Is it OK to use the classes under test to initialize the database for the tests?
I am working at a small in-house dev department in a non-IT organisation. Me and another junior dev are creating a mid-sized CRUD web application in ASP MVC. There is no formal test process in our department. I am trying to gently introduce some best practices including unit testing, of which I only have theoretical knowledge myself.
We started with creating a nice, clean database schema. During the requirements analysis and database modelling phases, I went through piles of real data from our domain and then entered them all per hand in the database. Then the other dev got the task of creating the Model part of the project, writing the entity and repository classes needed for Linq to SQL.
I outlined my vision for the unit tests of his classes: We already have a small but consistent set of data we can use as a test data. I suggested that he automatically recreate the database from scratch, filling the tables per SQL script, and then let the tests run against the dataset. He agreed and went to work.
Now, a few weeks later, he has for some reason decided that he doesn't like working with the data as it is. He initializes the database by re-creating the schema, and then fills it using our Linq classes and their connections. He does not pay attention to keeping the data in a state which is sensible for the domain. Example: in my data, a mouse could have a mutation expressed in the mammary glands. In his data, a drosophila can have a mutation expressed in the mamary glands, because he just set random connections between records from the proper tables, without caring for business meaning.
I see two problems with this approach.
- I think that the tests supposed to verify the work of our Linq classes should not use the Linq classes for initialization of the data set. From my point of view, this is a bad case of circular reasoning.
- I would like to keep one set of test data which is applicable for most types of test, maybe with a few necessary variations. While there is no reason why the data used for unit testing the database connection should be the same as the data used for tests involving the users, there is also no reason to make it different. And the users cannot work with data which tells them that a drosophila has mammary glands. So, I would like us to adapt our tests to work with the old data set.

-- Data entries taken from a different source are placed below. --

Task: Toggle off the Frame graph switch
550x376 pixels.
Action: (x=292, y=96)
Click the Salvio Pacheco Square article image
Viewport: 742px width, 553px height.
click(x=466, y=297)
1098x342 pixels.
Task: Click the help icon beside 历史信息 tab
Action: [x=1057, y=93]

My co-worker is unhappy, because my suggestions mean extra work load. He feels that they are completely unnecessary.
My questions for you: First, is his approach wrong (so we should change it), or is it right (maybe one of many possible right approaches)? Second, is my own suggestion right or wrong? Third, if his approach is so wrong we should change it, what arguments can I use to convince him? (He is absolutely no convinced by my "circular reasoning" argument).
Update User246 answered
Of course if you don't implicitly trust your Linq classes, you should test them.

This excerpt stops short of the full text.